__Your goal__:
Change "coordinate pair" to "point" in the part that opens with the line containing "What do you see at coordinates (988, 124)" and closes with the last of the lines below, and give that part again with nothing else altered.

__Entries supplied__:

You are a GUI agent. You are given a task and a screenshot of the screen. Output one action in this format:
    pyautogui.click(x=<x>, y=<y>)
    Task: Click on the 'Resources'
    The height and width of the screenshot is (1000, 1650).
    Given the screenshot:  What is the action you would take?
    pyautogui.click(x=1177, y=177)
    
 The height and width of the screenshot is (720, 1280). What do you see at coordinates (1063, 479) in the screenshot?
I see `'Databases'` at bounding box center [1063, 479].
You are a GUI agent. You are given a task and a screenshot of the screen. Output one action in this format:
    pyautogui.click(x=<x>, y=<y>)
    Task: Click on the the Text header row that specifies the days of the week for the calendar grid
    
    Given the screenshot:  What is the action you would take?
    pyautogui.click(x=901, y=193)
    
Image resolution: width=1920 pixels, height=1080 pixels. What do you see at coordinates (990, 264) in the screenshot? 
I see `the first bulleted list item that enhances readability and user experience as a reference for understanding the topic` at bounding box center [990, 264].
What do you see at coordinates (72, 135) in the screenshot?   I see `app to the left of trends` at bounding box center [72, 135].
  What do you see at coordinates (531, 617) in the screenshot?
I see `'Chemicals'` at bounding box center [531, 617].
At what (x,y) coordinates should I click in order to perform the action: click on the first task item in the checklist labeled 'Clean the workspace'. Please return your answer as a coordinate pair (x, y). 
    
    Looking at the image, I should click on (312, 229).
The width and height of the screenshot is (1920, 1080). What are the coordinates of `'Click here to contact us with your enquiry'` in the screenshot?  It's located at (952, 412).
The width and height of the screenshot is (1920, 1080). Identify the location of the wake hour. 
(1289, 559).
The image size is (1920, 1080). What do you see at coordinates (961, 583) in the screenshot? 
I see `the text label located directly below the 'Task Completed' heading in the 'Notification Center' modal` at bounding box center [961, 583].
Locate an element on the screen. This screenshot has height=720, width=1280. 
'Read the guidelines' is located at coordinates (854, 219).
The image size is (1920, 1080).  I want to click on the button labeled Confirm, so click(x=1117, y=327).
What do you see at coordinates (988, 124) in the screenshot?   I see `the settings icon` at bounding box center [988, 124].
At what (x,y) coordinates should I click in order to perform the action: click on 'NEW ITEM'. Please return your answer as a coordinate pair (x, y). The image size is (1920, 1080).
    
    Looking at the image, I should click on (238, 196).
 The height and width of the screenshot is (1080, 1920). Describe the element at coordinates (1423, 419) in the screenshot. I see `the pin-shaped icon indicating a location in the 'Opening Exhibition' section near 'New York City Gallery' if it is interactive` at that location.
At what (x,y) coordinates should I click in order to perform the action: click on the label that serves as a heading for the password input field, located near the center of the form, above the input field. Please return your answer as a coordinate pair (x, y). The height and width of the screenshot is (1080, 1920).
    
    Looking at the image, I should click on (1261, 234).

__Solution for this task__:
What do you see at coordinates (988, 124) in the screenshot?   I see `the settings icon` at bounding box center [988, 124].
At what (x,y) coordinates should I click in order to perform the action: click on 'NEW ITEM'. Please return your answer as a point (x, y). The image size is (1920, 1080).
    
    Looking at the image, I should click on (238, 196).
 The height and width of the screenshot is (1080, 1920). Describe the element at coordinates (1423, 419) in the screenshot. I see `the pin-shaped icon indicating a location in the 'Opening Exhibition' section near 'New York City Gallery' if it is interactive` at that location.
At what (x,y) coordinates should I click in order to perform the action: click on the label that serves as a heading for the password input field, located near the center of the form, above the input field. Please return your answer as a point (x, y). The height and width of the screenshot is (1080, 1920).
    
    Looking at the image, I should click on (1261, 234).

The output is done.